Secondly, because of the 2012 work we have managed to build up substantial skills and capabilities in other areas. If I take just one, the commercial area: it was a goal of the reform programme back in 2012 to improve the quality of commercial competence within the civil service. We have just, on 1 February, moved the 13 most senior people from my Department into the new Government Commercial Organisation. In doing that we have put every single one of them through a capability assessment and I now have people working for me who are extremely good at what they do commercially. We have gone out and brought in people with particularly good track records. I mentioned earlier the estates programme that we have run. I have brought in the woman who used to run it for Shell and she has been the critical negotiator in all of that. Relative to 2012, all of that is a strong improvement.
Q294 John Stevenson: You think there are improvements going on?
Sir Robert Devereux: I do, yes.
Q295 John Stevenson: Mr Lovegrove, what do you think are the strengths of the civil service?
Stephen Lovegrove: I certainly agree with Sir Robert. Having spent just about most of my career in the City, I would have identified something slightly different, which is that the dedication to public service and the commitment of the people in the civil service is a very rare and precious commodity. There are many people working in the civil service who are real exemplars of that dedication. That is something that we want to protect and nurture.
Q296 John Stevenson: Public service is all very well because you can say lots of people do give a lot to public service.
Stephen Lovegrove: I agree.
John Stevenson: But what are the strengths, what are the benefits to the wider public?
Stephen Lovegrove: People turning up to work wanting to make the country better. That is genuinely why they are turning up to work. They are not turning up to work in order to punch their ticket and collect the cheque.
Q297 John Stevenson: Mr Wormald, you mentioned the New Zealand civil service. If you had a colleague from the New Zealand civil service sitting here beside you what would they say are the weaknesses of our civil service?
Chris Wormald: We discuss this quite a lot. The Chair mentioned I was head of the policy profession and we talk across all the Westminster democracies along these questions. We would see some quite similar things. What people come to the UK and ask about and are interested in is very frequently the models of policymaking, uses of behaviour, insight, a lot of the innovations in policymaking. They are interested in what we had done in digital and around transparency, although in the case of New Zealand they have done a considerable amount more.
Q298 John Stevenson: What would he say are our weaknesses?
Chris Wormald: I am not sure he would say anything in that he has not studied these things in that way.
Q299 John Stevenson: What would you say are the weaknesses?

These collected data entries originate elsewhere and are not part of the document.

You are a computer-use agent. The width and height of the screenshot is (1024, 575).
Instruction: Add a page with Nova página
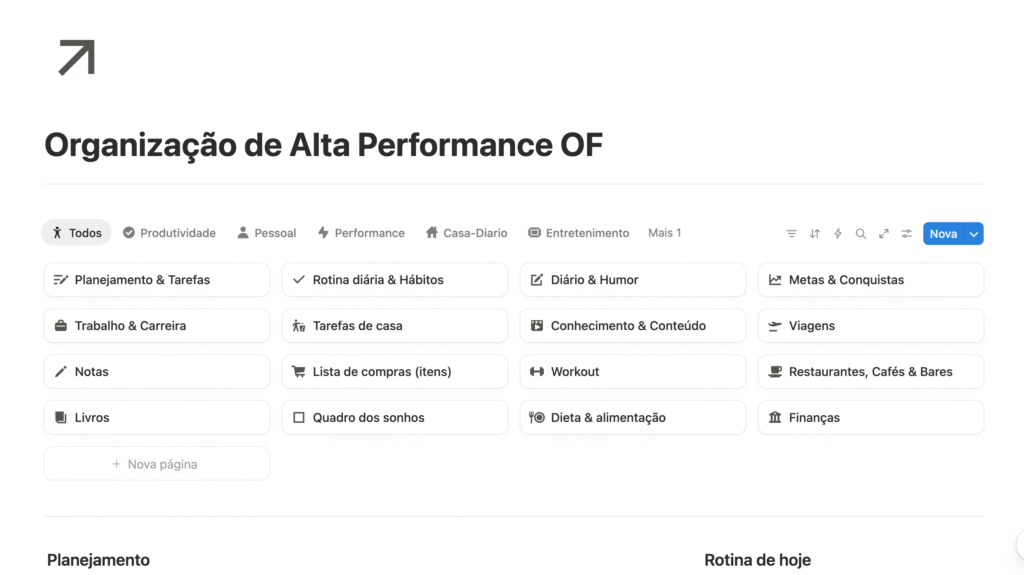(156, 464)
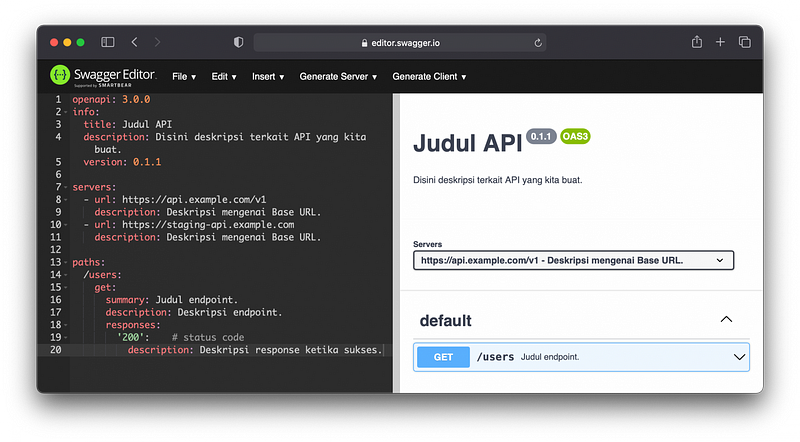Viewport: 800px width, 442px height.
Task: Show the tab overview icon
Action: coord(745,42)
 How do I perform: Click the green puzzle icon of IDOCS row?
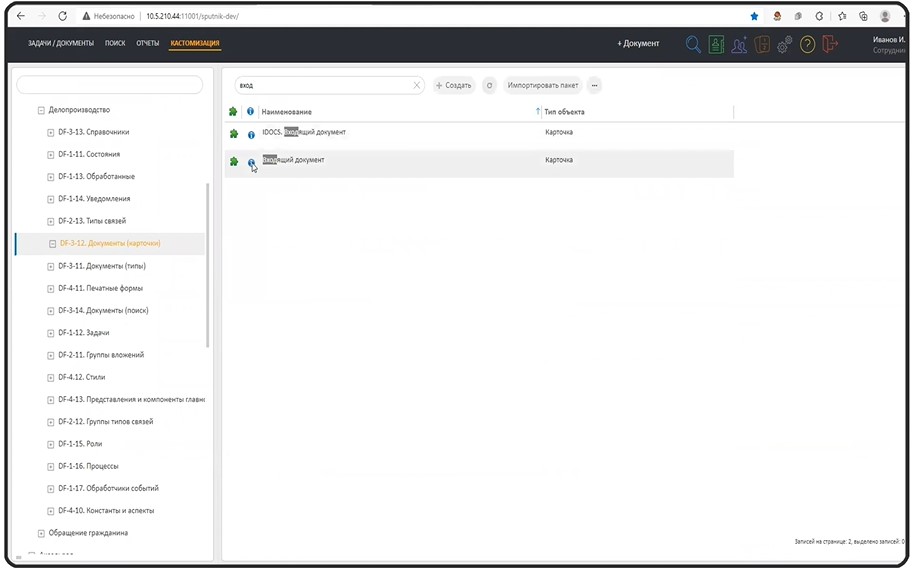pyautogui.click(x=234, y=134)
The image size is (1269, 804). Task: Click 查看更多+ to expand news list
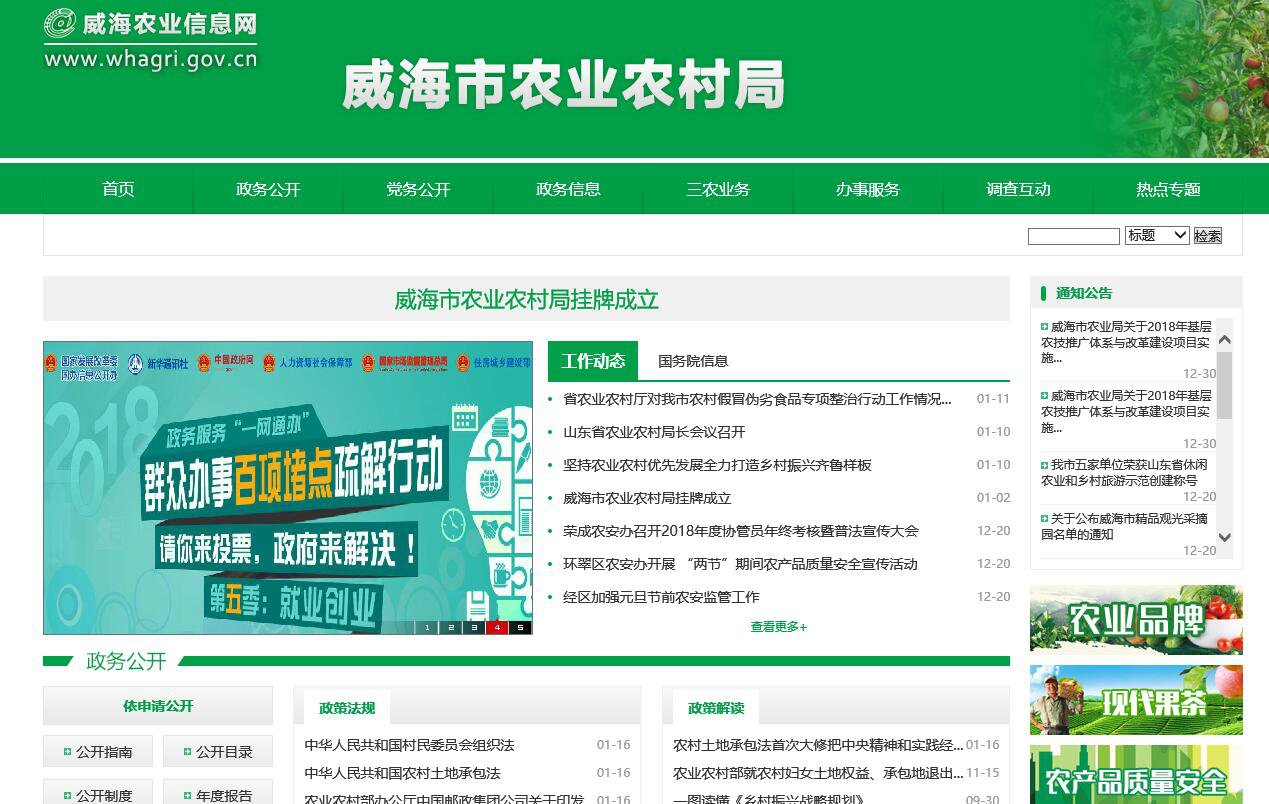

Chris Wormald: In terms of what we think we need to be better at, you need to be continuously better at everything. The three particular priorities the Civil Service Board wishes to improve are commercial skills, which Robert has already talked about; digital skills, where although we have made a huge amount of progress there is clearly always a new frontier and a lot going on that we need to catch up with; and diversity of the civil service in all its forms, not just the protected characteristics where we have made quite a lot of progress, but also through social mobility. Those are what we have established as our top priorities for the things the civil service needs to take the next step in, which is not to say there are not lots of other things we want to improve at too, because we want to be continuously improving at everything. But if you are looking for priorities, those are the three we set.
Q300 John Stevenson: You would say they are the weaknesses of the civil service at present?
Chris Wormald: In that those are areas where we think we have furthest to go.
Q301 John Stevenson: They talk about reform a lot and it has been said that reforms end in failure of one sort or another. Mr Lovegrove, why would that be the case?
Stephen Lovegrove: I do not know who said that. I do not necessarily recognise all reforms end in failure. All reforms are likely to have—to use obviously an overused word in this context—challenges and they are likely to end up with bumps on the road, but I do not think that all reforms end in failure at all.
Sir Robert Devereux: I do not either, so I am not too sure whether we are talking about reforms of institutions or reforms of the things that institutions deliver.
Q302 Chair: I think they are talking about reform of the civil service. Very often when the Government set out to reform the civil service they do seem to sort of run into the sand.
Sir Robert Devereux: I am not sure I know particularly. I have just given you an example of the extent to which the—
Q303 Chair: Let’s accept that the glass is half full on each of these reforms and some of us can see the glass is half empty. What do you think makes reform in the civil service more difficult than, for example, in a private business or a single institution, a much smaller institution? What makes reform difficult in the civil service? You have been subject to a great many initiatives over the years. You must be fairly used to them.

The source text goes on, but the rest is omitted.